Texte source
* * * *
Le seul moyen de réformer serait de prouver qu’il y a intérêt à la réforme. Ça serait possible…
Le président de la République n’a pas caché son embarras pour réformer la société française. Il a été flou sur la plupart des grands dossiers d’actualités : sur la retraite, le système de santé, l’éducation, la loi travail, la sécurité. Flou ou prudent ou muet.

Les dossiers de réformes profondes ne manquent pas : retraite, santé, éducation, travail, chômage, financement public, politique énergétique, lutte pour le climat etc. La volonté de réformer ne manque pas. Ce qui manquerait à l’exécutif, c’est une majorité parce qu’effectivement, la situation politique a changé. Et c’est ce changement qui expliquerait le flou ou la prudence extrême du président.
La gouvernance d’Emmanuel Macron a une obligation de résultat. Si elle n’en a pas les moyens, ça ne lui interdirait pas pour autant d’être intelligente.
A priori, il y a deux moyens de réformer pour un pouvoir politique :
-Un, imposer la réforme de façon autoritaire mais ça pose quelques petits problèmes dans les régimes démocratiques
-Deux, convaincre l’opinion de la nécessité de réformer en démontrant l’intérêt que peuvent avoir les gouvernés pour accepter. C’est dans nos démocraties occidentales ce que les responsables politiques essaient de faire. Mais le résultat n’est pas garanti et nécessite beaucoup de travail pour obtenir une adhésion.
Le président de la République a, à apriori, choisi la prudence en espérant que tout le monde prenne conscience du mur des réalités à affronter ou assumer.
Sur les retraites par exemple, il va relancer une grande concertation pour essayer de d’égarer un consensus sur la nécessité de retarder l’âge de départ à la retraite. Personne ne se fait d’illusion.
Sur la nécessité de répondre à la crise énergétique qui se profile, le gouvernement prépare une grosse campagne de communication ( 15 millions dit-on ) pour inciter les Français à consommer moins d’essence ou d’électricité. Sinon il faudra mettre en place des rationnements ou accepter des prix plus élevés. Là encore, personne ne se fait d’illusion. Il y aura les petits malins et ceux qui en ont les moyens. Et les autres, moins malins, qui paieront le prix fort. Intolérable
Le monde de l’assurance a pris des initiatives intéressantes pour se répandre sur le marché . En fait, ila repris et adapté des vieilles recettes de la science économique pour inciter ou obliger (sans obliger) les assurés à des comportements plus responsables.
* * * *
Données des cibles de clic
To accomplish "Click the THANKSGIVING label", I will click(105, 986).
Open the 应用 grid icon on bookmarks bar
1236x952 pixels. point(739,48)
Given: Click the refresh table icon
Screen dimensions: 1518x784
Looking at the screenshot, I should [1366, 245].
* * * *
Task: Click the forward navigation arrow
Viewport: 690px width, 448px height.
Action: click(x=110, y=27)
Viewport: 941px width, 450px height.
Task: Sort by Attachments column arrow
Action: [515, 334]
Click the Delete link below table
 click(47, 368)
* * * *
Consigne
Selon le texte source, quels sont les deux moyens de réformer dont dispose un pouvoir politique ?

Solution
Imposer la réforme de façon autoritaire, ou convaincre l'opinion de la nécessité de réformer en démontrant l'intérêt que les gouvernés peuvent avoir à l'accepter.